Text provided —
-- BEGIN --

# morning buzz = favorite radio + drink



## childed (Jul 15, 2017)

BBC Radio 3 + cacao with honey


----------



## David Phillips (Jun 26, 2017)

BBC Radio 3 + Americano XL.


----------



## ldiat (Jan 27, 2016)

kusc+ coffee black+ xpressbet in that order mayb


----------



## Flamme (Dec 30, 2012)

Yeah BBC 3 is gr8 but why did they disable a SHARE button??? There goes some gr8 orthodox chanting and i cannot share i t on my Fb page


----------



## childed (Jul 15, 2017)

Flamme said:


> Yeah BBC 3 is gr8 but why did they disable a SHARE button??? There goes some gr8 orthodox chanting and i cannot share i t on my Fb page


and what abt morning dink? do you have SHARE button of it? )))


----------



## Flamme (Dec 30, 2012)

LOL its DARK coffee definitely...The stronger the better...I get up early and i need a strong ''fix'' for a work day...So i usually drink it fast, while still hot, or even leave some to wait me for later, if im in a hurry...In other situations i drag myself and can slurp a cup for hours, like arabs, or easterners in general!!!


----------

-- END --

Tasks and exercises —
1. In the forum thread on morning radio and drinks, what drink does David Phillips pair with BBC Radio 3?
2. Reproduce the forum thread between "LOL its DARK" and "easterners in general!!!", inclusive, with "cup" renamed to "mug".
The lines after this point are unrelated to the forum thread.

Dataset section —
-- BEGIN --

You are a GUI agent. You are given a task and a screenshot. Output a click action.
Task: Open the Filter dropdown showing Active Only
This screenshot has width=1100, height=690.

-- END --

Responses by task —
1. An Americano XL.

2.
LOL its DARK coffee definitely...The stronger the better...I get up early and i need a strong ''fix'' for a work day...So i usually drink it fast, while still hot, or even leave some to wait me for later, if im in a hurry...In other situations i drag myself and can slurp a mug for hours, like arabs, or easterners in general!!!